EXERCISE PROMPT
What is the number of lines in the entries that include the word "left"? Respond with the number only.

########################################

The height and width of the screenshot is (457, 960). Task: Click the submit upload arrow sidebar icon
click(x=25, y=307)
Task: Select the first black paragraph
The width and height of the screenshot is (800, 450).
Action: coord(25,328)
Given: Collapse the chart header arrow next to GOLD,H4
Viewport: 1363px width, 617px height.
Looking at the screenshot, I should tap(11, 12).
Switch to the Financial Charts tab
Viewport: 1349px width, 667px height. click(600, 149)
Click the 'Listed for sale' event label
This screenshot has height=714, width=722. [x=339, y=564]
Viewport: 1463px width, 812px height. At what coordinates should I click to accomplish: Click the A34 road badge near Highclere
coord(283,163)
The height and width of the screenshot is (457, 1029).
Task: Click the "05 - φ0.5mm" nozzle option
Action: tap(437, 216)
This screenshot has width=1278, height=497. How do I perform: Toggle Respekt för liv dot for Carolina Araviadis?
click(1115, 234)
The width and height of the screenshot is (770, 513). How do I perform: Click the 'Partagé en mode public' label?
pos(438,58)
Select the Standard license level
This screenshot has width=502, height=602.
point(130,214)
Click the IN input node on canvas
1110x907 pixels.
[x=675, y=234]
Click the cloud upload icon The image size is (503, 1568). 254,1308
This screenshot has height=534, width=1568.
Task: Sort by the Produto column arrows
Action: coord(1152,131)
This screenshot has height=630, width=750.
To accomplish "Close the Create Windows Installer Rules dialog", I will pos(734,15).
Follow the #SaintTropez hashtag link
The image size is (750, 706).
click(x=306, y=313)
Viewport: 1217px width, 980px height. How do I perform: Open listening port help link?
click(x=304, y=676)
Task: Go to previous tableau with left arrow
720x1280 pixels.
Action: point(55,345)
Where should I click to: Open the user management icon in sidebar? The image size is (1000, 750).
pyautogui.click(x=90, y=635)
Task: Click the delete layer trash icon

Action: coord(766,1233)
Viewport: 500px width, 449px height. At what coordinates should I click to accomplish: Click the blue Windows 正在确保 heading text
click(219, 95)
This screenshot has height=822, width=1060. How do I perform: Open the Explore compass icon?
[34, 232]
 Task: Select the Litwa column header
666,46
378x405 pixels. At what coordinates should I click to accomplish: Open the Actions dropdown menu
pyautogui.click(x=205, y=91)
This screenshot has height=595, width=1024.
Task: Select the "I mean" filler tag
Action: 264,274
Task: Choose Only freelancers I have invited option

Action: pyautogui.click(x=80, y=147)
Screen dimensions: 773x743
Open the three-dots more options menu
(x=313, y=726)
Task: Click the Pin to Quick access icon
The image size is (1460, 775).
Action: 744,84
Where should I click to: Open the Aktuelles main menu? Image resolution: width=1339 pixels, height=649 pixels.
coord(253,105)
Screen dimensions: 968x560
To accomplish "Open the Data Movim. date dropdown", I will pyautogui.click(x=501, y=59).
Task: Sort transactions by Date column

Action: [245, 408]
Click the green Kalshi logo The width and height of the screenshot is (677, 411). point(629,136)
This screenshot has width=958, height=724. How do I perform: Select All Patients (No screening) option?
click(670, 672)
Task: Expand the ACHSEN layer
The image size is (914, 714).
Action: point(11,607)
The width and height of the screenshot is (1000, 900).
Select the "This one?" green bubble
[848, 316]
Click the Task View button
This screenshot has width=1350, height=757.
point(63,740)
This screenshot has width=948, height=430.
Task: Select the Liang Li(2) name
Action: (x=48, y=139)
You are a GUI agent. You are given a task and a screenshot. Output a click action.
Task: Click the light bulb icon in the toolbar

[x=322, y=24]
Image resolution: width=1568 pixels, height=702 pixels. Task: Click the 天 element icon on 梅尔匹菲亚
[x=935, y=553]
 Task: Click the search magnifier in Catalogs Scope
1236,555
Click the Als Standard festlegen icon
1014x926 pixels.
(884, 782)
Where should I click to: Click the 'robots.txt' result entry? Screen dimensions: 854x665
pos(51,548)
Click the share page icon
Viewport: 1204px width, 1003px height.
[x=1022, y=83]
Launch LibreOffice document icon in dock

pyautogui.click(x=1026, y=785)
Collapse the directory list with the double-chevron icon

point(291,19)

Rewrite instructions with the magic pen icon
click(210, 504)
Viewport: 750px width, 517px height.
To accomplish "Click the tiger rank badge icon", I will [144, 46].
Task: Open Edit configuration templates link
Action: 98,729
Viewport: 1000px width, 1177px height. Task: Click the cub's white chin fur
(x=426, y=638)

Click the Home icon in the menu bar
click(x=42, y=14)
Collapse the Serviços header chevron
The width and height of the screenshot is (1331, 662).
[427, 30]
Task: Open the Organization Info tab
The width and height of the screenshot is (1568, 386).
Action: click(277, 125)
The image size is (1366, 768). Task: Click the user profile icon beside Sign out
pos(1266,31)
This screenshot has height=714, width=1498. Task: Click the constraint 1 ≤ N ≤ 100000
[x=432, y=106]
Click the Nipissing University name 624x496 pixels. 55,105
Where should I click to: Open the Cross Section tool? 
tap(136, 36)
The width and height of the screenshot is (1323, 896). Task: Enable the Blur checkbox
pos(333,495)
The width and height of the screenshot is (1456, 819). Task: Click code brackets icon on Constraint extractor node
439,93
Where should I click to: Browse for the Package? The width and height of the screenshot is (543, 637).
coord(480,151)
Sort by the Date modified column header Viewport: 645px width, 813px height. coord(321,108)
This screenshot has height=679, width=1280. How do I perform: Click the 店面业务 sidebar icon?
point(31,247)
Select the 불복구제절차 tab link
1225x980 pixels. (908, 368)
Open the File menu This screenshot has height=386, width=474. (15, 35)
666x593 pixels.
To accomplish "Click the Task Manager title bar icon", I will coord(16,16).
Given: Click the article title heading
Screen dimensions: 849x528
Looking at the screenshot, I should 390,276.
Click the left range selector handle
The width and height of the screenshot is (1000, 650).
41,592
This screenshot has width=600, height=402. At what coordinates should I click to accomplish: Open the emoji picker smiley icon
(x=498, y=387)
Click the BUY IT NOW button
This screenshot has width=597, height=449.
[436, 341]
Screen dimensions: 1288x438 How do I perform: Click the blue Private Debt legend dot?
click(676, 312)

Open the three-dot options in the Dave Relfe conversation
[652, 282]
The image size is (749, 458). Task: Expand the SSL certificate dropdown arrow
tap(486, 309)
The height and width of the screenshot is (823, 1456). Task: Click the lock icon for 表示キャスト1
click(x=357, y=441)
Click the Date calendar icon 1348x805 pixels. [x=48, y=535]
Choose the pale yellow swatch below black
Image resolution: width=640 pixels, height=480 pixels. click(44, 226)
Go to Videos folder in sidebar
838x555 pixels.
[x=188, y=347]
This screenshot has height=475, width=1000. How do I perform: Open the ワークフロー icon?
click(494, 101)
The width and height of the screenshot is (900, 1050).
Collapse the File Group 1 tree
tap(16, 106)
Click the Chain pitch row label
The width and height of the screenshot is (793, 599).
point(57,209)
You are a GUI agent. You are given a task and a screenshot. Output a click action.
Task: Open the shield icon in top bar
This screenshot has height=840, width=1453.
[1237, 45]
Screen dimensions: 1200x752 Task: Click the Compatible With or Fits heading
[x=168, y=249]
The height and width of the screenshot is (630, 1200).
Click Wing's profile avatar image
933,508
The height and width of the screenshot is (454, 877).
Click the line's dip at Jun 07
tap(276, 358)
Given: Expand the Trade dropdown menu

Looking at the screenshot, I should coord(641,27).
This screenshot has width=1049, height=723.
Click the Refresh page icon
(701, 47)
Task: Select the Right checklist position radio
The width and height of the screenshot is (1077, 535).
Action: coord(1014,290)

########################################

PROBLEM SOLUTION
2